WORK TO COMPLETE: Everything in the entries below except the pictures must be returned exactly.

DATASET EXCERPTS:

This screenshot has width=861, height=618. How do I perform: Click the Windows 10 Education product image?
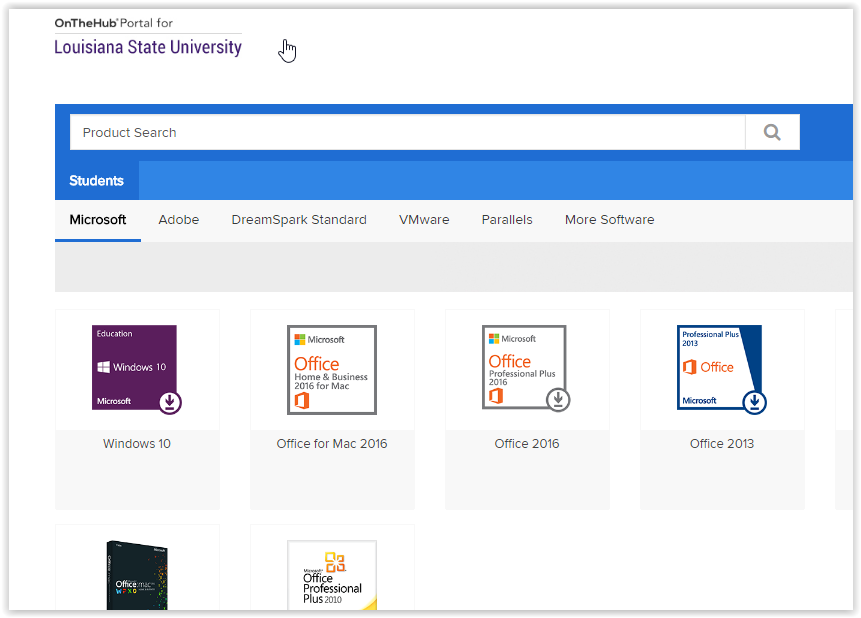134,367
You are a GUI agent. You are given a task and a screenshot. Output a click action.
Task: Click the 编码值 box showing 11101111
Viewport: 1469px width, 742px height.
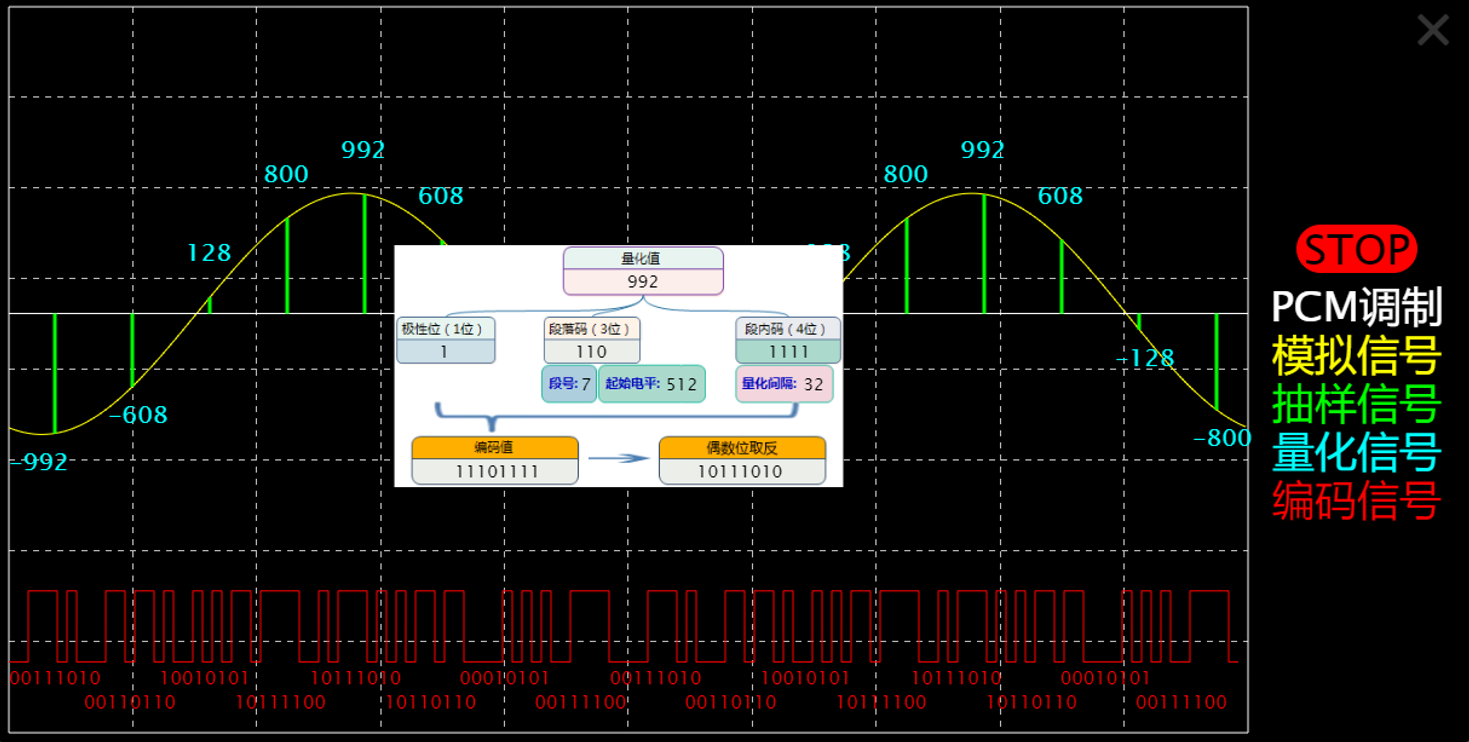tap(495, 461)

ANSWER TO THIS EXERCISE:
This screenshot has width=861, height=618. How do I perform: Click the Windows 10 Education product image?
134,367
You are a GUI agent. You are given a task and a screenshot. Output a click action.
Task: Click the 编码值 box showing 11101111
Viewport: 1469px width, 742px height.
tap(495, 461)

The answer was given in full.